> **WHAT THE TASK REQUIRES**:
When the line with "Task: Click 0/6 failed-month counter" appears below, start repeating lines exactly, and keep going through the line with "Jump to first"; add nothing outside that span.

= Beginning of Section =

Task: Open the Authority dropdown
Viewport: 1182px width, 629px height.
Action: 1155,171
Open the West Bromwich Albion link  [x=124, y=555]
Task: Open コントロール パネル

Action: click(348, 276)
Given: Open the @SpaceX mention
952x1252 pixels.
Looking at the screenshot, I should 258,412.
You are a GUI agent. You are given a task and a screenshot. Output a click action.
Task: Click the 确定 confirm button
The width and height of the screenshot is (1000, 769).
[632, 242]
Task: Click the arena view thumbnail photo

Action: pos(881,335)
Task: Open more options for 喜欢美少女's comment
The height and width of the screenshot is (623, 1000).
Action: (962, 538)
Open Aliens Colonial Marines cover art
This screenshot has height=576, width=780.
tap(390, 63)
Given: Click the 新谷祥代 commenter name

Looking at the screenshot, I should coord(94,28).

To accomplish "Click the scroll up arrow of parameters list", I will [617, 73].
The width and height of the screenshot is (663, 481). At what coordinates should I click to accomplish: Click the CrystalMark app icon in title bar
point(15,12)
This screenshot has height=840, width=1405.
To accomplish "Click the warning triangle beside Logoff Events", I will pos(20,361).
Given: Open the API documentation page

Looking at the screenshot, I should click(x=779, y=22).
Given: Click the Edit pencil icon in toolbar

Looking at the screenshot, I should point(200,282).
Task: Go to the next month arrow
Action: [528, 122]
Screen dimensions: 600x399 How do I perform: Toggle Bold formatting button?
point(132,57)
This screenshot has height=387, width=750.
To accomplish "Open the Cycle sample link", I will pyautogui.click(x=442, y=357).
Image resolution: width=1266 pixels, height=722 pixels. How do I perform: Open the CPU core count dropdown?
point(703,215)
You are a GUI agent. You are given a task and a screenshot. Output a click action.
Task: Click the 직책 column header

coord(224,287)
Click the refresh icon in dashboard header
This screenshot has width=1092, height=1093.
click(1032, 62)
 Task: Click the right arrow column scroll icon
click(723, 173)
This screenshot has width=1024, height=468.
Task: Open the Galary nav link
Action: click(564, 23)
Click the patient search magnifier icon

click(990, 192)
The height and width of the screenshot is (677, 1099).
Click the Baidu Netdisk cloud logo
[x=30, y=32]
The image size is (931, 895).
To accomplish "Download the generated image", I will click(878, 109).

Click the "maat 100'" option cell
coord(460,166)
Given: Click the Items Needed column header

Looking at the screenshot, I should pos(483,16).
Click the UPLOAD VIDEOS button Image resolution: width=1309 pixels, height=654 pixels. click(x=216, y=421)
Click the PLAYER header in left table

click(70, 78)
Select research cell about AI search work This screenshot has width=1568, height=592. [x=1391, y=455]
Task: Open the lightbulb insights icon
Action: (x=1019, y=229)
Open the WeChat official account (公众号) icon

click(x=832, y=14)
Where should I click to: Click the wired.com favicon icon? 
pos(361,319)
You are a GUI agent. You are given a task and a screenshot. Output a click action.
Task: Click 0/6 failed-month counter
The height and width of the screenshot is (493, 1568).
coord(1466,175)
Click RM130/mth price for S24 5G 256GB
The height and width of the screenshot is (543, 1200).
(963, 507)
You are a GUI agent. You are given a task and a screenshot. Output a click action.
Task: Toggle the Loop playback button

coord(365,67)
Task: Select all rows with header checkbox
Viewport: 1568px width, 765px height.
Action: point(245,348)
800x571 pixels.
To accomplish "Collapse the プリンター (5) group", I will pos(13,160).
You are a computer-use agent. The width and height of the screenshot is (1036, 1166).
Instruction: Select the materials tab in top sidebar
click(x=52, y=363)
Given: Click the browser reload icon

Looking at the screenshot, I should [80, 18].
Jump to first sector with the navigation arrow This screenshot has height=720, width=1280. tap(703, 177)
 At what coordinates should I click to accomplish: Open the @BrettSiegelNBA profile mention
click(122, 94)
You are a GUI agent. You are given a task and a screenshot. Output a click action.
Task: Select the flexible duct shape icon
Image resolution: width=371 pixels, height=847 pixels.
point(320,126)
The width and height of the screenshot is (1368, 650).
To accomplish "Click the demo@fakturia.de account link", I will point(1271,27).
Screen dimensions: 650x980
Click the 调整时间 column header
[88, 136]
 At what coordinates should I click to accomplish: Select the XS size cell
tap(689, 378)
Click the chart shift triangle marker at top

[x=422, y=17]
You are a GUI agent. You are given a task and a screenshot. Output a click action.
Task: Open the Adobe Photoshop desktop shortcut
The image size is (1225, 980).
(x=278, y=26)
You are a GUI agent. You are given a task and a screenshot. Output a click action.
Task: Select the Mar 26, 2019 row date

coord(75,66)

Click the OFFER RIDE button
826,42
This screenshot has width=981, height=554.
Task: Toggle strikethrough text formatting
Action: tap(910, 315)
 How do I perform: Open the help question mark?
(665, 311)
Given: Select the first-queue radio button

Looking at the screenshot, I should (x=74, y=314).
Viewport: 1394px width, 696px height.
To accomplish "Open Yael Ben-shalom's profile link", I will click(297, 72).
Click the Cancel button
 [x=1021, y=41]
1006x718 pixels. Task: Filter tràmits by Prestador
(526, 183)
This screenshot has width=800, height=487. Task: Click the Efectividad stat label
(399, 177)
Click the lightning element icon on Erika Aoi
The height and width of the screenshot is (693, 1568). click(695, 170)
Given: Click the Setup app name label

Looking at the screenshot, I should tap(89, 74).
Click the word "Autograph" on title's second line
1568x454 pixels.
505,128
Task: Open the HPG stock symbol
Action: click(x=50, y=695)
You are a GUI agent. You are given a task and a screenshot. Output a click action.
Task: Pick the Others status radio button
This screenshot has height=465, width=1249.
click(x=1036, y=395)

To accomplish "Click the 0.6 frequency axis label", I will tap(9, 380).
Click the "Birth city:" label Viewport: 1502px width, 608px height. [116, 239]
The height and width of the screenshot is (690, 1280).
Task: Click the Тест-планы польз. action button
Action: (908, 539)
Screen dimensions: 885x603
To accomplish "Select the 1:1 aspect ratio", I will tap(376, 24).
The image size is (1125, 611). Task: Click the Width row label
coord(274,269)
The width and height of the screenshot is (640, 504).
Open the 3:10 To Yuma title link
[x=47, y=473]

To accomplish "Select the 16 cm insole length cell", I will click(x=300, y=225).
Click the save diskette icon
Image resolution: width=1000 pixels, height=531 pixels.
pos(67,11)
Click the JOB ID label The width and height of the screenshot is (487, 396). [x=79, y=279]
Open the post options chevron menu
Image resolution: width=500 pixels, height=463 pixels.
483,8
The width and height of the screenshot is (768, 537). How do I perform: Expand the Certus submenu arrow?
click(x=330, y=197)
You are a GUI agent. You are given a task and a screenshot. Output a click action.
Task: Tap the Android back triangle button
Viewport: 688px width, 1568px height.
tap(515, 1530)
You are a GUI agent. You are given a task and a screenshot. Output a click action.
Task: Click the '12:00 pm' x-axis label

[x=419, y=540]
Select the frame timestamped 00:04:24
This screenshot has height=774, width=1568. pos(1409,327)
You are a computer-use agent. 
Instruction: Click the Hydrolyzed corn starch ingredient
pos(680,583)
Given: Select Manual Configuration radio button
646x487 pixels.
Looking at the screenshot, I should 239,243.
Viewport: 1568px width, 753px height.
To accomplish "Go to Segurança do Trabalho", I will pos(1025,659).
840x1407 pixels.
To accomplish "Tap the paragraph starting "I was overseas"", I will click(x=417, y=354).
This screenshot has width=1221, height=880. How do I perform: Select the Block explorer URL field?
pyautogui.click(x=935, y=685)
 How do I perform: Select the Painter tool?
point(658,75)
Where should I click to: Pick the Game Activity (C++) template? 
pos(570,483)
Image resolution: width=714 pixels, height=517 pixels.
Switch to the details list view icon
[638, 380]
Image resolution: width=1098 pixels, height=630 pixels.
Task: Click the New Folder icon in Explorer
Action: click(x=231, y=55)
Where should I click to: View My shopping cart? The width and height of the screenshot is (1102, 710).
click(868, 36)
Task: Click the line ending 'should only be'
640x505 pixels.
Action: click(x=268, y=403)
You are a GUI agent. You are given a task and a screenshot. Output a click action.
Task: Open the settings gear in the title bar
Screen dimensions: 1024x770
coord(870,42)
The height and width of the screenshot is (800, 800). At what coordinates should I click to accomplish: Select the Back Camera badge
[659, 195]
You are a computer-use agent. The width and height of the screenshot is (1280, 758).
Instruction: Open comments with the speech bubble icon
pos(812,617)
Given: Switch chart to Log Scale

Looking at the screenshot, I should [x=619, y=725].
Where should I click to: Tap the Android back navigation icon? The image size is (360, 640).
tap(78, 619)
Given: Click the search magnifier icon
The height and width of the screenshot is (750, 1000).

= End of Section =

> **WRITTEN RESPONSE**:
Task: Click 0/6 failed-month counter
The height and width of the screenshot is (493, 1568).
coord(1466,175)
Click RM130/mth price for S24 5G 256GB
The height and width of the screenshot is (543, 1200).
(963, 507)
You are a GUI agent. You are given a task and a screenshot. Output a click action.
Task: Toggle the Loop playback button

coord(365,67)
Task: Select all rows with header checkbox
Viewport: 1568px width, 765px height.
Action: point(245,348)
800x571 pixels.
To accomplish "Collapse the プリンター (5) group", I will pos(13,160).
You are a computer-use agent. The width and height of the screenshot is (1036, 1166).
Instruction: Select the materials tab in top sidebar
click(x=52, y=363)
Given: Click the browser reload icon

Looking at the screenshot, I should [80, 18].
Jump to first sector with the navigation arrow This screenshot has height=720, width=1280. tap(703, 177)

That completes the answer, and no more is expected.